For this example, there is no difference between a false positive and false negative. A false positive is a post that is predicted to be on Apex Legends and is in fact a WarFrame post. In scenarios where positive outcomes are more serious like detecting cancer, pregnancy or fraud, a false positive is preferred over a false negative. One way to think of this is a false negative is a positive occurence that managed to 'slip' under the radar. Whereas a false positive is negative scenario(usually good) detected as a positive outcome (usually bad and the ones we want to detect).
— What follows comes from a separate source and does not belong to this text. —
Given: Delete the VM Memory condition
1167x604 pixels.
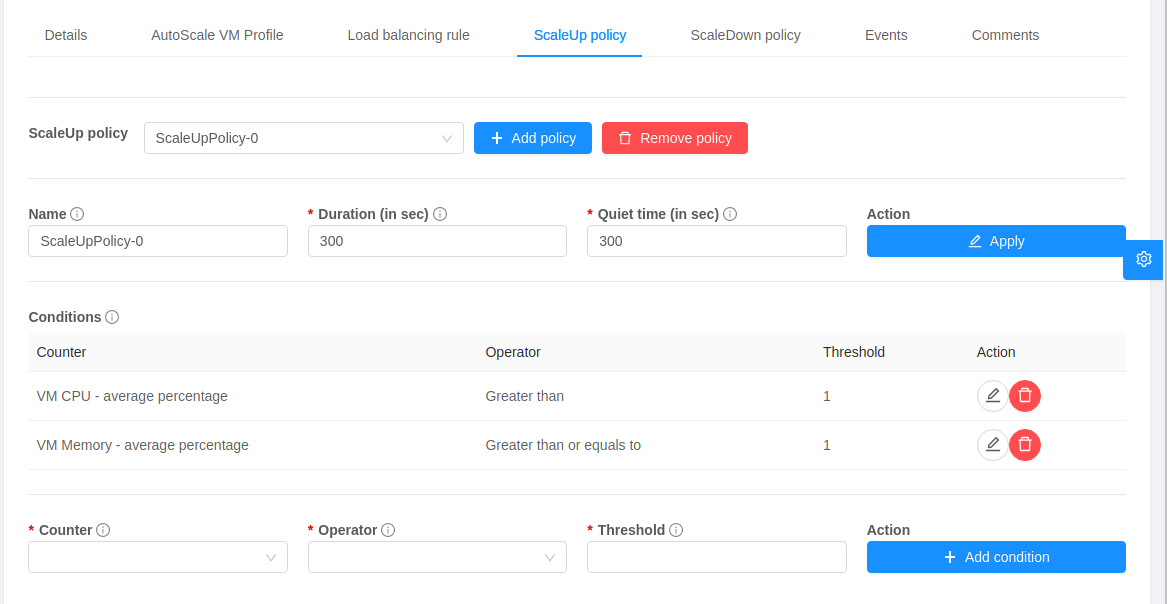Looking at the screenshot, I should pyautogui.click(x=1025, y=445).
This is a relatively straightforward classification case.

A practical use case can be filtering news/forum posts into specific industry news and go further by performing sentiment analysis. This can be useful for market analysis and in today's context, predict a probability of a recession. Comparing traditional ways of doing surveys to collect data, this is a much more efficient way to collect and analyse information. Regardless of where information is collected, one drawback is the quality of information.

## Summary between models

The ideal model to be used in this case is Multinomial Naive Bayes' model as the columns of X are integer counts. Hence this model is likely to give the highest score. A fairly close result of false negatives and positives is yielded.
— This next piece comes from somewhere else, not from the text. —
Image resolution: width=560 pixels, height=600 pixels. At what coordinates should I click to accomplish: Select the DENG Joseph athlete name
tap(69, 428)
Bernoulli functions best when the columns of X are dummy variables/one-hot encoded. It is not very applicable here as we can see from the lower model score.

Gaussian functions best when the columns of X are Normally distributed. In this case, it is not very applicable as well. One note is it also gives a fairly close result of false negatives and positives unlike the Bernoulli function where false positives >> false negatives.

A logistic Regression
Grid search was not very useful and returned a best penalty of 1.0. However, the model score is high.
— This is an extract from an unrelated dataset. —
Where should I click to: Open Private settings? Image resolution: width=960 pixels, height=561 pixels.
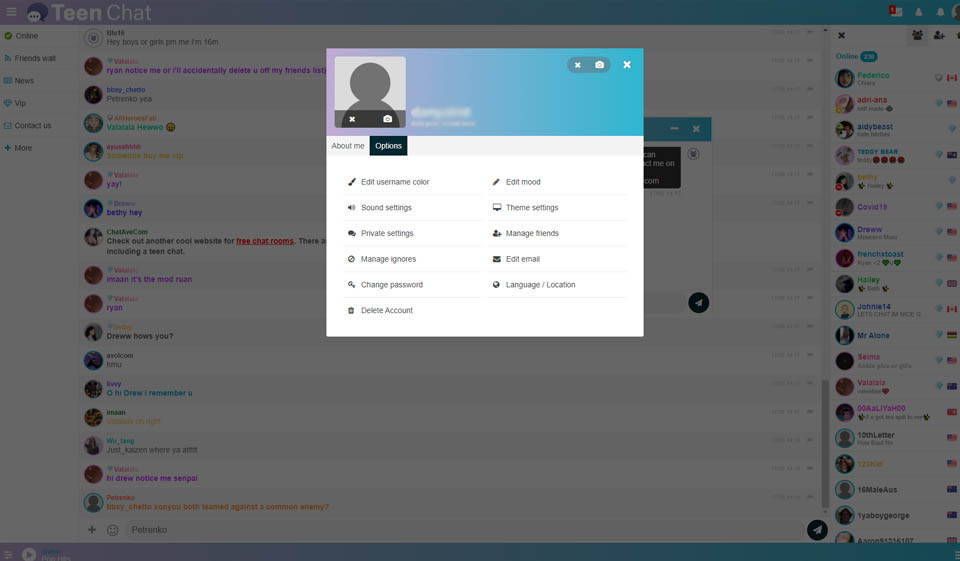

KNearestNeighbor (KNN) on its own, the model scored very poorly on the train data and even worse on the test data. There is no change when using grid search to improve the parameters of KNN when using CountVectorizer. However, grid search vastly improved the score of KNN model when using Tfidf-Vectorizer.

## Comparison between the 2 vectorizer
Modelling wise, the train score tended to be slightly lower for TfidfVectorizer than CountVectorizer. But the test score is improved for TfidfVectorizer as compared to the CountVectorizer.